Los vecinos que recorren los locales de la ciudad deben saber que la actividad económica acumula doce meses consecutivos de contracción. Esta tendencia negativa obliga a los negocios de barrio a centrarse en rubros esenciales y en ofrecer mayores facilidades de pago para intentar sostener el nivel de consumo diario de las familias.
En el análisis por sectores, rubros como bazar y perfumería registraron las bajas más pronunciadas, superando el 7% de caída. Por el contrario, el segmento de farmacias logró una leve mejora, siendo la única excepción en un contexto donde el financiamiento y las bonificaciones se volvieron herramientas indispensables para concretar cualquier tipo de venta minorista.

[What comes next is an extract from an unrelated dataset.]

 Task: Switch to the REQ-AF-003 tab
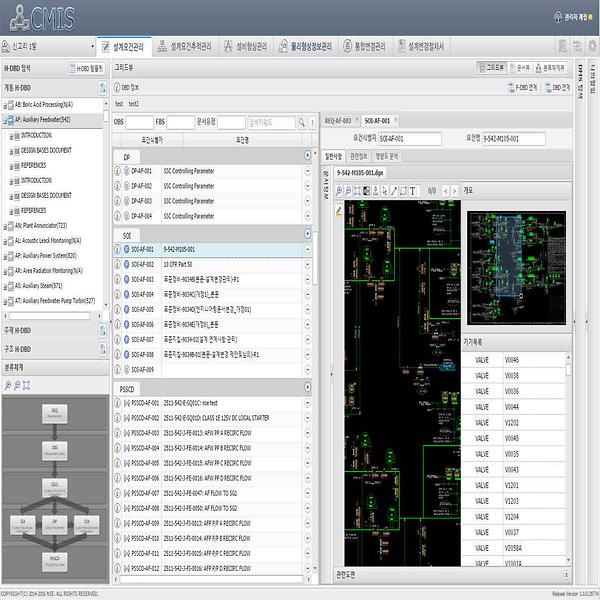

A pesar del crecimiento del 8% en las operaciones a través de internet, el canal digital no logra compensar la merma en los locales a la calle. Actualmente, casi un 60% de los propietarios considera que no están dadas las condiciones para realizar nuevas inversiones, apostando únicamente a mantener la estabilidad frente a los elevados costos fijos actuales.
La crisis del consumo refleja la dificultad de las pymes locales para maniobrar ante la caída del poder adquisitivo. Sin señales claras de recuperación, los comerciantes de la zona dependen de las promociones estacionales para dinamizar una actividad que ya suma un año entero en terreno negativo.